13.2

33.2K 5.7K 332
                                    

Selamat membaca


KALIMAT itu berputar dalam benak Steven. Dia tersenyum miris dalam hati. Seharusnya ucapan itu dia tujukan lebih dulu kepada diri sendiri sebelum ke Rukma. "Jangan keras pada diri sendiri, Steven."

Meski selalu mengira sudah lama meninggalkan kenangan buruk itu, ketakutan Steven akan hubungan serius mengatakan sebaliknya. Dia masih terjebak di sana. Terkadang, saat malam datang, walaupun sedang mengurung diri di kantor dengan setumpuk pekerjaan—Steven masih sempat menyalahkan diri sendiri atas rasa malu sang mama dan suami beliau. Di depan petinggi rumah sakit dan kolega bisnis, dia ditinggalkan begitu saja setelah kalimat, "Stev, sorry, aku nggak bisa. Aku mencintai Grace."

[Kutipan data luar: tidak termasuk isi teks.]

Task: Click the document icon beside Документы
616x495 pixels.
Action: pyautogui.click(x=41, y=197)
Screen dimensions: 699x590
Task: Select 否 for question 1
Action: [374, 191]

Bagaimanapun Steven menyakinkan orang terdekatnya dia tidak berubah, jauh di dasar hatinya dia sadar betul—banyak perubahan dalam dirinya. Ada bagian-bagian yang hilang, dan entah bakal ditemukan atau tidak. Bahkan, saat dia ditanya Ghina; "apa lo benar-benar yakin mau sama Rukma? " Dia cuma menjawab, "Let me try, okay?"

Rukma masih terdiam, sementara satu tangannya bertahan di puncak kepala perempuan itu. Ketakutan di mata Rukma sudah lenyap, digantikan rasa prihatin yang sedikit mengusik hati Steven. Rukma bukan orang pertama yang melihatnya dengan cara seperti itu, Alfa pernah, Ghina juga, tetapi Rukma ... dia tidak mengharapkan itu dari Rukma.

Tangannya turun perlahan, menelusuri tulang rahang Rukma, lalu menangkup satu pipi perempuan itu. Dengan lambat, ibu jarinya bergerak ke kanan dan kiri.

"Penilaian aku ke kamu masih sama," kata Steven. "Kamu cewek yang kuat, Bunda yang baik buat Tita."

Bicara soal Tita. Berdiri di depan kamar, dengan posisi sedekat ini, dan situasi seemosional yang tercipta. Steven tiba-tiba menyesali permintaannya kepada Ghina, membawa Tita beberapa hari. Ide yang awalnya terlihat cemerlang, kini dipenuhi ranjau. Tujuannya supaya saling mengenal dan menentukan apa mereka bisa dibawa ke hubungan yang pasti, tetapi—

"Ngomong-ngomong soal jangan keras sama diri sendiri." Tiba-tiba Rukma menghancurkan keheningan, yang tadinya Steven pikir bakal mengarah pada kecanggungan. "Kamu juga."

Rukma menyelimuti punggung tangan Steven, menggeser pipi secara perlahan sampai bibir perempuan itu menyapa telapak tangannya.

Steven berusaha mengancam gairah agar tetap tertidur, tetapi gagal. Sorot mata Rukma memancing hal-hal, yang dia kunci rapat sejak Rukma mengajukan penawaran tentang pertemanan. Tatapan dalam Rukma saat ini memercikan api seperti pematik.

"Aku kenal betul sama ekpresi kamu, Steven," lanjut Rukma, tanpa memikirkan embusan napas yang menggelitik telapak tangan Steven sangat berbahaya. "Kamu juga kesakitan kayak aku. Aku berpura-pura nggak sakit selama kurang lebih tiga tahun, kamu? Kalau nggak keras sama diri sendiri, itu namanya apa, Bapak Steven?"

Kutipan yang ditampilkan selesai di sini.